Some of the details of this year’s program are a little different, with an eye to attendee health and safety, but the program seems no worse for it.
To showcase what’s on offer, Audi invited CarAdvice to Phillip Island for a slightly abridged tour of the program at the legendary Phillip Island Grand Prix Circuit. There are few better backdrops you could hope for.
Under the normal ADE agenda, the drive days are categorised into two classes.
The Dynamic program uses a range of Audi’s RS models and covers car-control exercises like emergency braking, skid control and slaloming.
On the surface it might look a little basic, but in reality there’s plenty of fun to be had behind the wheel, exciting cars to do it in, and quite a lot to take on board with Audi’s pro drivers offering heaps of tips and tricks.
For the media experience we started in RS 6 Avants, and hit a wet skidpan for some power-oversteer action. I held low expectations, as Audi’s tried demonstrations like this on previous Driving Experience days in various cars, and they usually stick stubbornly without an absolute expert driver behind the wheel.
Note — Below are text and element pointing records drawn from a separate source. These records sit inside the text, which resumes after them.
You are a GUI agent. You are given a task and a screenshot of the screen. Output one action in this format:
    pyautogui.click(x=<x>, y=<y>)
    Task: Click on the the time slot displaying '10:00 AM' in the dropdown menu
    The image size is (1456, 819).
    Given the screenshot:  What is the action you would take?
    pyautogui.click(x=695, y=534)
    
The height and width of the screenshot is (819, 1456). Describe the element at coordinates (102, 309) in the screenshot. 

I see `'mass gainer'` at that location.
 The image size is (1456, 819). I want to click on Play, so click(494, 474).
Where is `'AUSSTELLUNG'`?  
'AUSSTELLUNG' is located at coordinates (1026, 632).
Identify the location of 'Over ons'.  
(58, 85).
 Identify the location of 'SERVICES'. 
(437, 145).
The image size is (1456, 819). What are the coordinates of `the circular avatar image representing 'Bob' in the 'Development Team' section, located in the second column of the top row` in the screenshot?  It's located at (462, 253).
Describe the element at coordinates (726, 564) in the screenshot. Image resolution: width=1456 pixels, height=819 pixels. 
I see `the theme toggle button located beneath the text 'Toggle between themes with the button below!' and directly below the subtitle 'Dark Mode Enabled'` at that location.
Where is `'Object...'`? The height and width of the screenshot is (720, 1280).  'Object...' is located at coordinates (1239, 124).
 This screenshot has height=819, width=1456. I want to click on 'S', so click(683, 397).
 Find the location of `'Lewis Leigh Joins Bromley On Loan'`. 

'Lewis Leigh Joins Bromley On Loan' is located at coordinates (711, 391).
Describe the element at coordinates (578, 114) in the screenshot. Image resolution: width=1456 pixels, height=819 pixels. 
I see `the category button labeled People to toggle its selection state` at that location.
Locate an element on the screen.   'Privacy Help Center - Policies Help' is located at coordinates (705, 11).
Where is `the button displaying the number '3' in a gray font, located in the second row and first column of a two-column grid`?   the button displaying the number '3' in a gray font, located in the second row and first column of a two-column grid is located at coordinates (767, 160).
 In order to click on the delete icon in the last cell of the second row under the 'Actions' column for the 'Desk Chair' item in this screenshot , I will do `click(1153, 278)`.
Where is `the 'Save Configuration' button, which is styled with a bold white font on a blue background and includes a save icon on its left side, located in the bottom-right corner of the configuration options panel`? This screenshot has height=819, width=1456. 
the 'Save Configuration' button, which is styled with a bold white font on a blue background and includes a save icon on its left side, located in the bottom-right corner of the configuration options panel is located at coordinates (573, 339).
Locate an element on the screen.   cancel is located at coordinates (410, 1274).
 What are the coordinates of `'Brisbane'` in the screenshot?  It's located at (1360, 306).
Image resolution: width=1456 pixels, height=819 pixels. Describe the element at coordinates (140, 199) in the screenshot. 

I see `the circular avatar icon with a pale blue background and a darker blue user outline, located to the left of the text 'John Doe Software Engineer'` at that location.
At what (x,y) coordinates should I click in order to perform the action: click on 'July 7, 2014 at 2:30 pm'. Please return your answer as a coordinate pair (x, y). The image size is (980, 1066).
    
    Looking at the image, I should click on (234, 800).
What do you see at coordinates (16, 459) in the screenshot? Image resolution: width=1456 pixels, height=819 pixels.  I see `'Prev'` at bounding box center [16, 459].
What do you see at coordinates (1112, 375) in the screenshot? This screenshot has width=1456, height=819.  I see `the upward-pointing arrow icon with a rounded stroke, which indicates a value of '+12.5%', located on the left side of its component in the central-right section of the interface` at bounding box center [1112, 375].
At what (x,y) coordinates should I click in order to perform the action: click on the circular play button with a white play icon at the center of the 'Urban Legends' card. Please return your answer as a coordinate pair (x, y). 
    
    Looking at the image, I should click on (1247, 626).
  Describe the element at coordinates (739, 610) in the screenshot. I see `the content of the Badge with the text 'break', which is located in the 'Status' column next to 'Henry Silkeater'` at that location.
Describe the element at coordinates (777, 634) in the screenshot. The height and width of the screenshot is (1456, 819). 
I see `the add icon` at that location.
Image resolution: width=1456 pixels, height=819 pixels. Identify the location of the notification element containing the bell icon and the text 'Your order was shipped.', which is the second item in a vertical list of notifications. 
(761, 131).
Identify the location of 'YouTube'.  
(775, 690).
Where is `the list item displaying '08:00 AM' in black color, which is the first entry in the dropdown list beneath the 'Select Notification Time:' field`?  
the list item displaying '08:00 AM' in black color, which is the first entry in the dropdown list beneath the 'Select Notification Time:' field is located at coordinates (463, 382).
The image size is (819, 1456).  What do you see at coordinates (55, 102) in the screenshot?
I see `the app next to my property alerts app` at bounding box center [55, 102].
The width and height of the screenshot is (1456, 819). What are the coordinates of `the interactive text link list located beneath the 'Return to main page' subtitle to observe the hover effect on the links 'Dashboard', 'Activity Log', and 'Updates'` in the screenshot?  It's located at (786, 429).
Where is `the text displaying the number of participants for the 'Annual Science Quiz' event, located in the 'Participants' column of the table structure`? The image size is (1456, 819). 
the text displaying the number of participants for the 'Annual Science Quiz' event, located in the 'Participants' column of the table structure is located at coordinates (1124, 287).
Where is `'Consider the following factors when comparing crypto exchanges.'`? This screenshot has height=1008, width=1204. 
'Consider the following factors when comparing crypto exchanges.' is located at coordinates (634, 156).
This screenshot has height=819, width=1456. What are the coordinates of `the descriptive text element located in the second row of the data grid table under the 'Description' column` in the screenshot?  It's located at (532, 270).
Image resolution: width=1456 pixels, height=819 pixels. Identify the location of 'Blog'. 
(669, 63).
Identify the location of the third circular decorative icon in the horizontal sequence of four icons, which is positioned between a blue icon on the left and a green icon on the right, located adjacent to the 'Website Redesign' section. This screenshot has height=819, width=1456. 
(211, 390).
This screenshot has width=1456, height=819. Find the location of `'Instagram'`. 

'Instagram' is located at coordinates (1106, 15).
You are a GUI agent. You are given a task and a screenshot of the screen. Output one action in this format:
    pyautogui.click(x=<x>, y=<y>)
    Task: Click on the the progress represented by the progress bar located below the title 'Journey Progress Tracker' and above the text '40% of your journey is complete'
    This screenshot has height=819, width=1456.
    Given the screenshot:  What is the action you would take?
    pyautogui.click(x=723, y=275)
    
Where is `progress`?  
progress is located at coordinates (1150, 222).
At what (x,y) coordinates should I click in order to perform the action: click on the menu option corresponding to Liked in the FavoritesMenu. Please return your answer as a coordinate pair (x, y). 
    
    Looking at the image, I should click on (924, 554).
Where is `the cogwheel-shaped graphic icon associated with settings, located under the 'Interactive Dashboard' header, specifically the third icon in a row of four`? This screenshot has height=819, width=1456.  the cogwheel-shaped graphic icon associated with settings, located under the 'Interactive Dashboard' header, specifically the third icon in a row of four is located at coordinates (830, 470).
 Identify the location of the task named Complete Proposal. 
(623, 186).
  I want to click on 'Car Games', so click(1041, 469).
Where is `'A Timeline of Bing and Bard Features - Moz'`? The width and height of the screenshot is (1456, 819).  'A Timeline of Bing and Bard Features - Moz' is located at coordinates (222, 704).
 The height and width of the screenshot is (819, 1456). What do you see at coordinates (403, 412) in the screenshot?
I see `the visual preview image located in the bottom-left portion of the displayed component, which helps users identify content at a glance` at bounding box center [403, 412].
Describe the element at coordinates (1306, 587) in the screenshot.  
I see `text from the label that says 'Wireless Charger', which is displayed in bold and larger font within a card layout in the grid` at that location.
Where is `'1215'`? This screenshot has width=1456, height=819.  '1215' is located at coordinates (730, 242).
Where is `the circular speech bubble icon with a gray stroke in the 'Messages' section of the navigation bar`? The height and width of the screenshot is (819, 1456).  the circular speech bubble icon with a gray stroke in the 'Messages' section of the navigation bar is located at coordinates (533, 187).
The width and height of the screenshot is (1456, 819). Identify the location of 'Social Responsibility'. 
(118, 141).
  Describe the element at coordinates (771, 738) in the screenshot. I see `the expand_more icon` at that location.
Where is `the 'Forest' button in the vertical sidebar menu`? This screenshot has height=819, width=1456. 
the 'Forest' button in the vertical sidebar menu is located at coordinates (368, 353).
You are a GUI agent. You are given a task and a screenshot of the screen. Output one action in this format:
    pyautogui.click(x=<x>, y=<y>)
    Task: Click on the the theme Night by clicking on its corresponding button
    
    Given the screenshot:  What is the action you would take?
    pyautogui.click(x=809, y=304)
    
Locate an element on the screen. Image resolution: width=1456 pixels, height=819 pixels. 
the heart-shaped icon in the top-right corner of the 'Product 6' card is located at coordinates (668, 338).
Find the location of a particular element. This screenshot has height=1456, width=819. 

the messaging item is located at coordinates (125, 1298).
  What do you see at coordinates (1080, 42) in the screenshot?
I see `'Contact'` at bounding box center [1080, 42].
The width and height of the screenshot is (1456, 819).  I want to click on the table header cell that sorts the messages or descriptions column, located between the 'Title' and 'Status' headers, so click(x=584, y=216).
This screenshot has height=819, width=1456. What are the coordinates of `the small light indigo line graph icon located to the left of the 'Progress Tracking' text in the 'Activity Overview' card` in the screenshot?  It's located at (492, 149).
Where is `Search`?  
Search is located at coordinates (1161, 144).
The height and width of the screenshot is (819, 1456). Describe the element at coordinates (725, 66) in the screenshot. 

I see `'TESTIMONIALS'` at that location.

No such issue. With a hulking twin-turbo V8 up front, and up to 800Nm ready to churn the wheels into a frenzy, getting the big wagon to shake its tail with stability control off is one big, giggly hoot. Plus, you get a couple of goes at it to really maximise your slide angle.
For the purposes of comparison, you also get to have a go with electronic intervention in place. The results are far less entertaining, but show exactly how useful stability control can be if things get out of hand.
If you’d like a more track-focussed experience, the Audi Sport Pro day puts you on the circuit, with one-on-one coaching to help you get the absolute best out of your time behind the wheel.
This is big fun, and the R8 is a monstrous and awe-inspiring car to do it in.
Unlike previous years, instead of climbing through the program in steps, the 2021 program allows you to participate in either program with no prior learning required – as long as you meet Audi’s entry requirements for age and licence-holding.
Because the media day was managed a little differently, the R8 never passed through my hands – but other cars were available, including hot laps in the RS Q8. It probably wouldn’t have been my first pick owing to its weight and height, yet once out on the track, the hulking RS Q8 surprised with its stability and speed.
On a more typical Driving Experience day, you’d tackle emergency stops in a car like this, and the mammoth 420mm front brakes clamped by 10-piston callipers are sure to impress.
The much lighter and more lithe TT RS also got a spin out on-track – right as Phillip Island’s legendary weather turned very damp, and the track progressively became wetter and wetter.
Still, rather than calling a halt to proceedings, Audi’s seasoned instructors used the opportunity to explain where and how the line changes, and how outright speed takes a back seat to keeping things shiny side up.
Even with all of that, and following the driest line of the track, there was no shortage of speed in sections and white-knuckle corrections on some parts of the circuit.
Into the mix, Audi also turns on a pretty satisfying light breakfast and buffet lunch for your price of admission – though I would caution you to go easy on both to keep your stomach settled. PI is a fast track, g-forces from quattro cars are prodigious, and the weight you save by not having a second helping could be the key to shaving valuable tenths of a second off a lap.
Some of the cooler stats for the 2021 ADE calendar are a 23-car fleet with a value over $5.5 million, and with 28 drive days scheduled for this year’s tour, over 600 participants will get to hone their skills in three states.
By this stage, though, it means you’ll need to be quick. Around 90 per cent of the available slots have been booked, but if you’ve got a spare $1250 burning a hole in your pocket for the Dynamic program, or $3500 for the Audi Sport Pro package, the experience – while not cheap – is sure to be memorable.